What needs to be done: Nothing more is wanted than an exact repeat of the data below.

Information shown:
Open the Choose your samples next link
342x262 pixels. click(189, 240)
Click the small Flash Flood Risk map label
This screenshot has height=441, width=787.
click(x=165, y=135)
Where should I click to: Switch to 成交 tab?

Output below:
Open the Choose your samples next link
342x262 pixels. click(189, 240)
Click the small Flash Flood Risk map label
This screenshot has height=441, width=787.
click(x=165, y=135)
Where should I click to: Switch to 成交 tab?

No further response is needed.